Elles peuvent être déférées dans les mêmes conditions lorsqu’elles statuent sur une exception de procédure, sur un incident mettant fin à l’instance, sur une fin de non-recevoir ou sur la caducité de l’appel.
Le délai de quinze jours mentionné à l’article 916 du code de procédure civile court à compter de la date à laquelle est rendue l’ordonnance du conseiller de la mise en état, ce jour comptant dans le délai.
Cette disposition poursuit un but légitime de célérité de traitement des incidents affectant l’instance d’appel, en vue du jugement de celui-ci dans un délai raisonnable. En effet, la requête en déféré est un acte de procédure d’appel qui s’inscrit dans le déroulement de cette procédure et n’ouvre pas une instance autonome.
L’irrecevabilité frappant le déféré formé au-delà de ce délai ne constitue pas une atteinte disproportionnée au droit d’accès au juge puisque les parties sont tenues de constituer avocat, professionnel avisé, en mesure d’accomplir les actes de la procédure d’appel, dont fait partie le déféré, dans les formes et délais requis par les dispositions expresses de l’article 916 du code de procédure civile. Dès lors, le moyen tiré du non respect du principe de sécurité juridique n’est pas opérant dans le cas d’espèce, les dispositions de l’article 641 du code de procédure civile n’ayant pas vocation à s’appliquer ici.
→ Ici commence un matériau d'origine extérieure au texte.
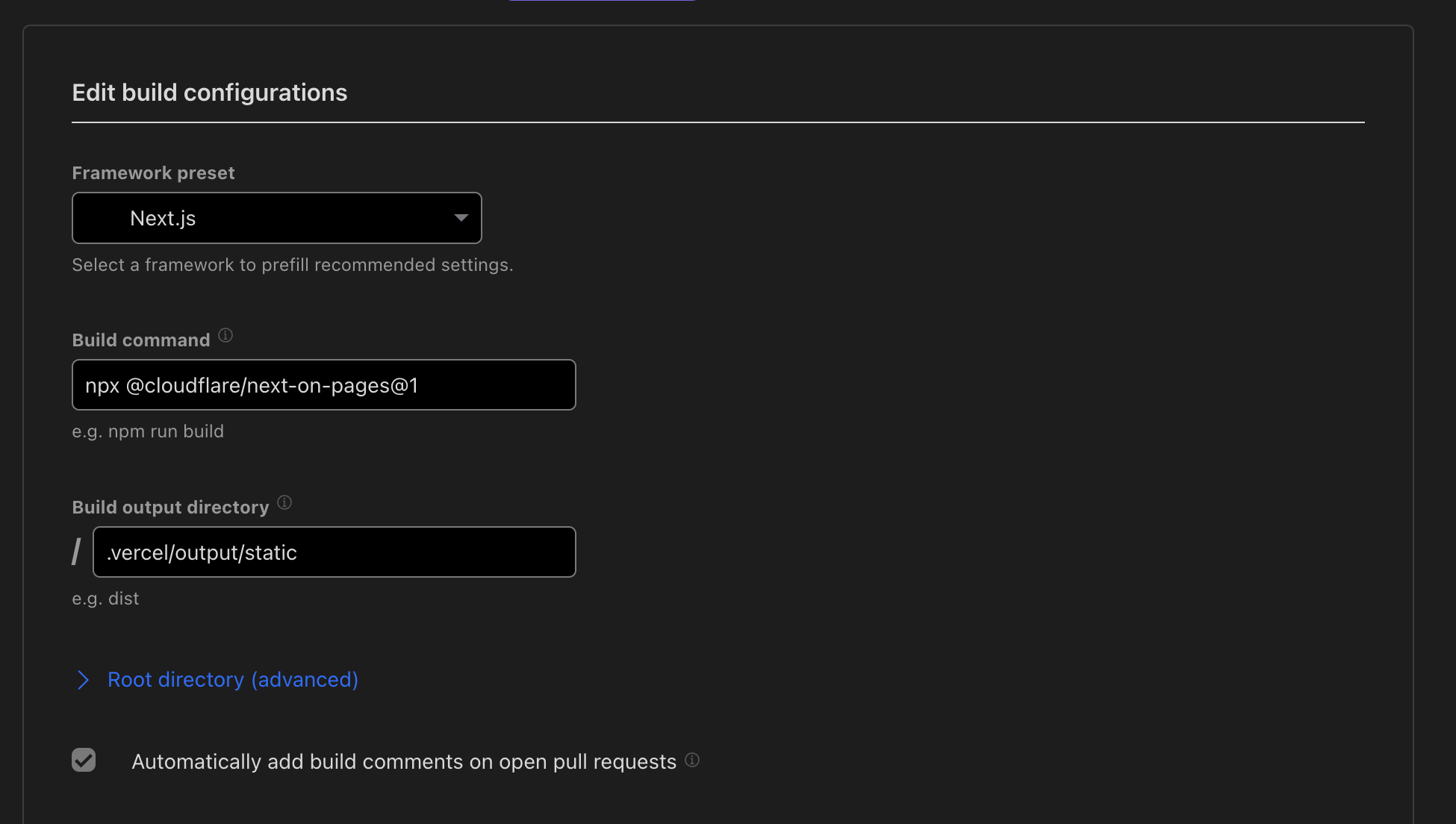Uncheck automatically add build comments checkbox
This screenshot has width=1456, height=824.
pos(84,760)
En l’espèce M. [S] a formé sa requête en déféré à l’encontre de l’ordonnance du conseiller de la mise en état du 14 novembre 2024 par déclaration du 29 novembre 2024.
Le délai de quinze jours ayant commencé à courir le 14 novembre, jour de l’ordonnance, a expiré le 28 novembre 2024 à minuit et cette requête est irrecevable.
*dépens et article 700
Succombant à l’instance, le requérant est condamné à en supporter les dépens en application des dispositions de l’article 696 du code de procédure civile.
L’équité commande par ailleurs de le condamner à payer à la somme de 800 euros à l’intimée au titre des frais irrépétibles exposés par celle-ci sur le fondement de l’article 700 du code de procédure civile.
PAR CES MOTIFS
La cour,
Déclare irrecevable la requête en déféré formée le 29 novembre 2024 par M. [J] [S]
Y ajoutant,
Condamne M. [J] [S] aux dépens du déféré,
Le condamne à payer à Mme [D] [C] la somme de 800 euros par application des dispositions de l’article 700 du code de procédure civile.
Arrêt signé par la présidente et par la greffière.